In the present case, Plaintiffs' motion to amend the Complaint is timely. The Court is mindful that the Parties are currently scheduled to begin trial on April 7, 2009. The delay in information supporting the motion is not the result of lack of diligence by Plaintiffs. Plaintiffs filed the instant motion three weeks after their deposition of Karadi, during which they learned that he was the driving force behind the alleged infringement activity, and that Barninka was the sole officer and shareholder of ABC Rug Cleaners who ratified the trademark infringement. (Pls.' Reply Mem.) Defendants do not assert otherwise.

2. Futility of Amendments

An amendment to a complaint is futile if a proposed claim could not withstand a motion to dismiss pursuant to Rule 12(b)(6). Dougherty v. Town of N. Hempstead Bd. of Zoning Appeals, 282 F.3d 83, 88 (2d Cir. 2002) ( citing Ricciuti v. N.Y.C. Transit Auth., 941 F.2d 119, 123 (2d Cir. 1991)). Under Rule 12(b)(6) the court "must accept the material facts alleged in the complaint as true," and dismiss a claim only when "it appears beyond doubt that the plaintiff can prove no set of facts in support of the claim which would entitle him to relief." Staron v. McDonald's Corp., 51 F.3d 353, 355 (2d Cir. 1995) (quotations omitted). "The issue is not whether a plaintiff is likely to prevail ultimately, but whether the claimant is entitled to offer evidence to support the claims. Indeed, it may appear on the face of the pleading that a recovery is very remote and unlikely but that is not the test." Gant v. Wallingford Bd. of Educ., 69 F.3d 669, 673 (2d Cir. 1995) (quotations omitted); Branham v. Meachum, 77 F.3d 626, 628 (2d Cir. 1996).

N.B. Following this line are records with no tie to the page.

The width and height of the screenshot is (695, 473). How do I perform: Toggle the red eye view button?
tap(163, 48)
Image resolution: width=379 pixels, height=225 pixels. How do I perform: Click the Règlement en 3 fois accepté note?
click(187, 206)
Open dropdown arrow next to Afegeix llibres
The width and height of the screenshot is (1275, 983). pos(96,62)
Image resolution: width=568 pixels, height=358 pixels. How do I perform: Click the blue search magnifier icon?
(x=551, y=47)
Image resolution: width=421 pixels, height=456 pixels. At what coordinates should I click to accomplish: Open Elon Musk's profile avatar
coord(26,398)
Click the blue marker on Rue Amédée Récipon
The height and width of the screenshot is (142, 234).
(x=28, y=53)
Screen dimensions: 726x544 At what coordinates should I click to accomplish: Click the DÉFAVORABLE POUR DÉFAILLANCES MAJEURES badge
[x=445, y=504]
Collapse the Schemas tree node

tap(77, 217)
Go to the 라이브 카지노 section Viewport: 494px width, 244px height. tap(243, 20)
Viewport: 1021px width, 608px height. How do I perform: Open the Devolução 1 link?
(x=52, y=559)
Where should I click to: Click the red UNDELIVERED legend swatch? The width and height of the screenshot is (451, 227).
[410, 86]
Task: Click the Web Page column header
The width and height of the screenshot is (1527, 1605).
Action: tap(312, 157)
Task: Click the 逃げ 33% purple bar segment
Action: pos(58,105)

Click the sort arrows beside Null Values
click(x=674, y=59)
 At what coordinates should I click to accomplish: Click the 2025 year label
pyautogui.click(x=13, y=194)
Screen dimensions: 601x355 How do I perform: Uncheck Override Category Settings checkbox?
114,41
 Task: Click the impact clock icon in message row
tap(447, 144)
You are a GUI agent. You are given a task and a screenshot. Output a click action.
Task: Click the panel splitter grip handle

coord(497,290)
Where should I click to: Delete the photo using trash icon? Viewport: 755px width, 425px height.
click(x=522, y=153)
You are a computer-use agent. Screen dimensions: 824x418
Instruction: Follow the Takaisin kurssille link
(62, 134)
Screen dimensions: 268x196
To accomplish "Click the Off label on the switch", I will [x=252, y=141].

Defendants argue that they have not infringed Plaintiffs' trademark and there can be no liability against them, their owners, or their employees. (Defs.' Opp'n at 10.) They contend that Plaintiffs have not produced any evidence supporting their allegations that either Karnadi or Barninka were the conscious driving force behind the alleged infringement. ( Id. at 10-11.) They further argue that because Karadi is an employee, he cannot be held liable for any alleged infringement, and that because Barninka is not involved in the day to day operations of the corporation, she cannot be held individually liable, either. ( Id. at 11.)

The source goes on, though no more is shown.